I had a meeting yesterday with Tina Lewis, Head of People at the National Trust. She shared her vision and accomplishments over the last two years and what she has brought about in that time is truly remarkable. Here are some of the key points.
She has one over-arching business objective: To change their under-performing HR service centre to one which supports managers in ‘going local’ in order to add value to the organisation.
Managers simply weren’t getting value from HR, which was spending most of its time fire-fighting common issues and repeating behaviour across the organisation.
There was a credible team of ‘flying doctors’ in HR, but they were not being sufficiently strategic. They were providing value, but not adding it.
The approach she took, with the Board’s blessing, was to move from a functional to a strategic approach by:
Getting the basics right
Undertaking research to determine benchmarks and appropriate SLAs
Decide on the shape the new service should take
Implement the change
Get success and learning to grow further
The research comprised both external benchmarking and included interviews with other third sector organisations, and internal research with interviews with key clients and line managers. The real key here was the openness with which she conducted all the communication.
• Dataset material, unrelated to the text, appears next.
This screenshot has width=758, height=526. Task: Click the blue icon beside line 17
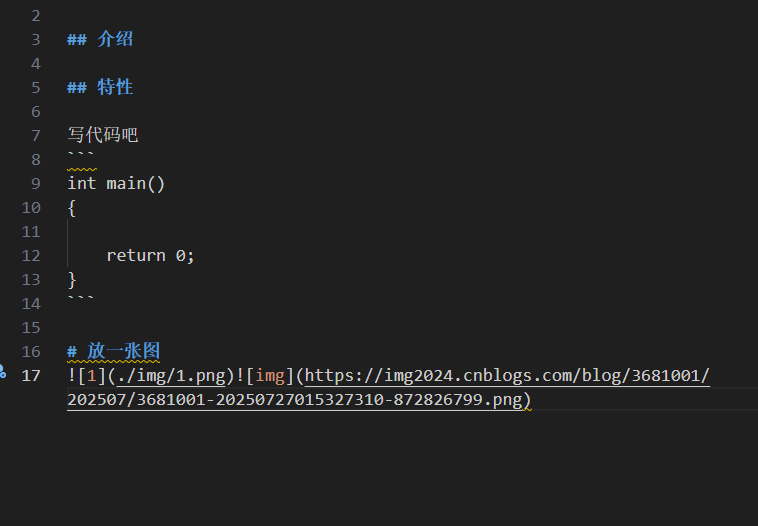(x=3, y=372)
At all stages she was open and honest with staff, welcoming feedback and course-corrections which moved them towards the ultimate goals.
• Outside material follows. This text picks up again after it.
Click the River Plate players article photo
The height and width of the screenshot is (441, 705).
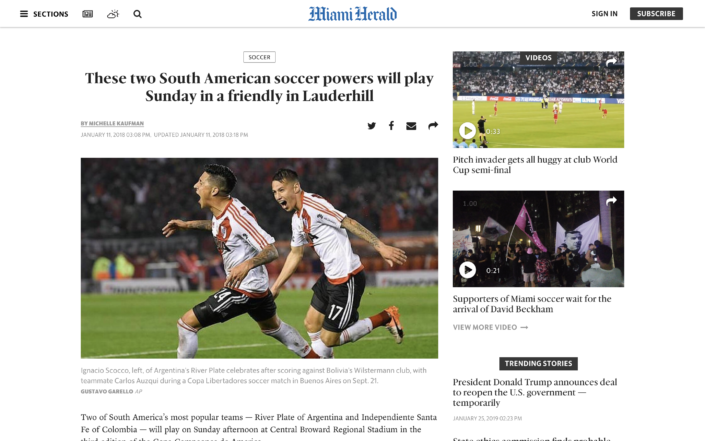(x=259, y=258)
In order to carry this through she had to make sure that everyone understood the implications of ‘going local’, to consult and advise, to align closely with the clients and crucially, to enable managers to achieve through their people.
Of course, occasional mistakes were made, but the openness of the communication removed the potential for blame and turned it into an opportunity to support and then learn, as long as the flow was towards managers on the front-line becoming more empowered to deal with people issues themselves.
The process has gone from ‘hand-holding’ (where the HR to staff ratio was about 1:65) to one in which there are only a few regional business partners (with a ratio of about 1:450) together with a few remote caseworkers.
Three of her key change management guidelines were that they should have:
A demanding timeline
That 80% perfect was good enough and that they develop while delivering and
That there were very clear delivery standards
So what have been the outcomes after two years?
- Clients are happier and there are fewer complaints
- HR now get actively invited to the table
- The team are now much more motivated
- Costs and ratios have improved
- They are starting to see the emergence of staff brave enough to challenge the status quo
- The realisation of the primary objective – that they are starting to add real value
Many thanks to Tina for taking the time to share her vision, strategy and achievements.